A expansão envolve novo restaurante, salas de aula, espaços de evento, mirante, duas galerias multiuso, laboratório de restauro e cinco espaços expositivos, dentre outras novidades. A expectativa é de receber até 2 milhões de visitantes por ano (o recorde é de 2019, com 729,3 mil, quando a exposição Tarsila Popular se tornou a mais visitada da história do Masp).

Edifício Lina e Edifício Pietro Bardi ficam lado a lado, na Avenida Paulista Foto: Alex Silva/Estadão

O Masp tem dito que o novo edifício “colocará São Paulo lado a lado com metrópoles culturais, como Londres, que viveu a experiência de ampliação com a Tate Modern, Nova York, com o MoMA; e São Francisco, com o SFMOMA”. Segundo o museu, a expansão é financiada com “doações de famílias brasileiras, sem qualquer isenção fiscal”.

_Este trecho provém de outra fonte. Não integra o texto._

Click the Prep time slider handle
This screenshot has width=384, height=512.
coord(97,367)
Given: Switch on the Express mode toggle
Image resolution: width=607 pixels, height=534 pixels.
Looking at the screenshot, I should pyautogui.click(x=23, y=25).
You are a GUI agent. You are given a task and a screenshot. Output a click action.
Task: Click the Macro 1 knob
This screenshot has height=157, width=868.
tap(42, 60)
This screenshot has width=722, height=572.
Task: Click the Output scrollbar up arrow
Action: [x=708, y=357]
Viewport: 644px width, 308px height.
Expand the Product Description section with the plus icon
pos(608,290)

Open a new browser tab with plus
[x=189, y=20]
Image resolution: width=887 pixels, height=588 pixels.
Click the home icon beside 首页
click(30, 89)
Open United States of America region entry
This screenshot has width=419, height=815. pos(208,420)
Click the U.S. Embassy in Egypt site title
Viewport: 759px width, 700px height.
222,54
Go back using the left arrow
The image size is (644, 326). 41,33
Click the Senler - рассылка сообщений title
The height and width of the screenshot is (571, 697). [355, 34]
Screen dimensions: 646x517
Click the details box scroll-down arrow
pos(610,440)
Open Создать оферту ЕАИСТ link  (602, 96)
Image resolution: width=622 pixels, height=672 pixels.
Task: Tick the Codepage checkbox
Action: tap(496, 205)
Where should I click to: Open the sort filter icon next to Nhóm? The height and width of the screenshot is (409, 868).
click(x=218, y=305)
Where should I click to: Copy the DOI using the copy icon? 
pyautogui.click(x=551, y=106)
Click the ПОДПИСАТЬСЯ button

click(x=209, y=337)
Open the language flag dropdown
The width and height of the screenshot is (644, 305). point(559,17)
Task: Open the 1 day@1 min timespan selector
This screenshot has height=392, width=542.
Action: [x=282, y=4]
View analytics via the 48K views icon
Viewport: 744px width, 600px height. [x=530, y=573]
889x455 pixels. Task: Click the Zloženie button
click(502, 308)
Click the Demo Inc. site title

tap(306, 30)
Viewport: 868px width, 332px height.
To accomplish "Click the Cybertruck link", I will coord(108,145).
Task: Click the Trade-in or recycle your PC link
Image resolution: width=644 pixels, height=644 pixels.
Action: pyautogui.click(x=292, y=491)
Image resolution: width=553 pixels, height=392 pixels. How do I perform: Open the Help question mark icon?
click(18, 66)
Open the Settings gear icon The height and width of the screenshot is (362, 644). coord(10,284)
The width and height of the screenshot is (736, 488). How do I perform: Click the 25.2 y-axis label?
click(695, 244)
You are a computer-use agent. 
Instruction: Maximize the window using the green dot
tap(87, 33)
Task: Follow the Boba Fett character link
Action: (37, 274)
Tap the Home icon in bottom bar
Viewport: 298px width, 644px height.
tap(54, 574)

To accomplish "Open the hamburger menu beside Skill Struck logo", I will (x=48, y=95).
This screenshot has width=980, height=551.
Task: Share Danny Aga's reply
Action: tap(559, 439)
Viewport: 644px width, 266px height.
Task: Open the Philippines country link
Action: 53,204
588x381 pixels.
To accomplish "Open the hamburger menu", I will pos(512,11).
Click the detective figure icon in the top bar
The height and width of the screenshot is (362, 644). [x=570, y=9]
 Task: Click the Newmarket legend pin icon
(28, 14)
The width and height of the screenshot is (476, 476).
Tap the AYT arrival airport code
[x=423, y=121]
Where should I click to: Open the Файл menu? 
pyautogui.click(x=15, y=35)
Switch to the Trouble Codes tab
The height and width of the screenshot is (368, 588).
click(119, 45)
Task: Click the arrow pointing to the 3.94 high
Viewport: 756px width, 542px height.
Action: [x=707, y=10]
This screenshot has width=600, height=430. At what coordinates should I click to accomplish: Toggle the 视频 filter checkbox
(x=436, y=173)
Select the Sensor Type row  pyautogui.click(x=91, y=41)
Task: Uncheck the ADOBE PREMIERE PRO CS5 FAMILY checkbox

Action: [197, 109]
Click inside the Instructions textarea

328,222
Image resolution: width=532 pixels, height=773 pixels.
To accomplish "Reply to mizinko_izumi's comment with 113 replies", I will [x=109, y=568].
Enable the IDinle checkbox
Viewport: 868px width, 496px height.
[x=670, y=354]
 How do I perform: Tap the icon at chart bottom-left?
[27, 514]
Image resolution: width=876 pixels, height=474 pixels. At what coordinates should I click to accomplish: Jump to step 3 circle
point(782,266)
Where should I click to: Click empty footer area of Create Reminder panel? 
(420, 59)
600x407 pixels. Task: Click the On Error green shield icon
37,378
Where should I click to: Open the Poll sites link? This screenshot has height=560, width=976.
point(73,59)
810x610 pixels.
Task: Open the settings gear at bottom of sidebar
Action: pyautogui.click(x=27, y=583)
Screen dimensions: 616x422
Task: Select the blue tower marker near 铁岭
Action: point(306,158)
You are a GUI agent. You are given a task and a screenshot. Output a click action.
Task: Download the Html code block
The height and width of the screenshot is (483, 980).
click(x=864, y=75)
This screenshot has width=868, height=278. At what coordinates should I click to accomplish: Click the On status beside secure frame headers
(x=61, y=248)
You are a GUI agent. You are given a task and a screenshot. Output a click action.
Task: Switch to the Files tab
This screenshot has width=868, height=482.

A obra envolve também o restauro e outras intervenções no prédio principal, antes chamado de Edifício Trianon e, agora, renomeado como Edifício Lina Bo Bardi. Desse modo, o Masp passa a homenagear seus três maiores idealizadores, com o nome dos dois edifícios e o da própria instituição (em referência a Assis Chateaubriand).